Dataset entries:
- - - -

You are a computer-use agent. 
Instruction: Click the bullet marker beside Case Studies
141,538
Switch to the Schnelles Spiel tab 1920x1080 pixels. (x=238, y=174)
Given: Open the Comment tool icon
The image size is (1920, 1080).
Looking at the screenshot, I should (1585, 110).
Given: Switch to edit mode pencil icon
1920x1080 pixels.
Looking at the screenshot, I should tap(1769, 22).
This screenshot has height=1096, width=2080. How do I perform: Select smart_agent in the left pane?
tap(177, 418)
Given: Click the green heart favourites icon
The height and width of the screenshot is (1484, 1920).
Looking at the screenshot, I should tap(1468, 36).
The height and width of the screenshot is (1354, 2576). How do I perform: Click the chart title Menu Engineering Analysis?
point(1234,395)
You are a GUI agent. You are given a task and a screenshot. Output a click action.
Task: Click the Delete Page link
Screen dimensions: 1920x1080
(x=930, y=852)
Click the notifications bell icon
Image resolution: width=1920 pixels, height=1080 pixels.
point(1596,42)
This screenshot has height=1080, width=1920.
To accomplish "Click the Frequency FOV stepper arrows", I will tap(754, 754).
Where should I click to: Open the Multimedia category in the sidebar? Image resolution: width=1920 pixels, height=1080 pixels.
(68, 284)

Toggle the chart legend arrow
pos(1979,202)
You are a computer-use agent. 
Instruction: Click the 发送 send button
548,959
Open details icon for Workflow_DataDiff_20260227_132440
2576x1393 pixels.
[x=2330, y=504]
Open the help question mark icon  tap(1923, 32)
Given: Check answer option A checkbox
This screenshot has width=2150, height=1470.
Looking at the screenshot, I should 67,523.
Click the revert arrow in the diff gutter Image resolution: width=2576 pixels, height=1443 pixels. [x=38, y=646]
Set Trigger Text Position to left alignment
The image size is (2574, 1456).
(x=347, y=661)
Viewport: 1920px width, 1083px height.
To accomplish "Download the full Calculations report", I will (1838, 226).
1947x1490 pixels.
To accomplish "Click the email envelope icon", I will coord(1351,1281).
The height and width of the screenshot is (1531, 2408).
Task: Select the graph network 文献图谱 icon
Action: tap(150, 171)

- - - -

YOUR GOAL: In the data above, find the line with "The height and width of the screenshot is (1484, 1920)." and the line with "1947x1490 pixels.". Retype both, plus every line between them, exactly.

EXERCISE RESULT:
The height and width of the screenshot is (1484, 1920).
Looking at the screenshot, I should tap(1468, 36).
The height and width of the screenshot is (1354, 2576). How do I perform: Click the chart title Menu Engineering Analysis?
point(1234,395)
You are a GUI agent. You are given a task and a screenshot. Output a click action.
Task: Click the Delete Page link
Screen dimensions: 1920x1080
(x=930, y=852)
Click the notifications bell icon
Image resolution: width=1920 pixels, height=1080 pixels.
point(1596,42)
This screenshot has height=1080, width=1920.
To accomplish "Click the Frequency FOV stepper arrows", I will tap(754, 754).
Where should I click to: Open the Multimedia category in the sidebar? Image resolution: width=1920 pixels, height=1080 pixels.
(68, 284)

Toggle the chart legend arrow
pos(1979,202)
You are a computer-use agent. 
Instruction: Click the 发送 send button
548,959
Open details icon for Workflow_DataDiff_20260227_132440
2576x1393 pixels.
[x=2330, y=504]
Open the help question mark icon  tap(1923, 32)
Given: Check answer option A checkbox
This screenshot has width=2150, height=1470.
Looking at the screenshot, I should 67,523.
Click the revert arrow in the diff gutter Image resolution: width=2576 pixels, height=1443 pixels. [x=38, y=646]
Set Trigger Text Position to left alignment
The image size is (2574, 1456).
(x=347, y=661)
Viewport: 1920px width, 1083px height.
To accomplish "Download the full Calculations report", I will (1838, 226).
1947x1490 pixels.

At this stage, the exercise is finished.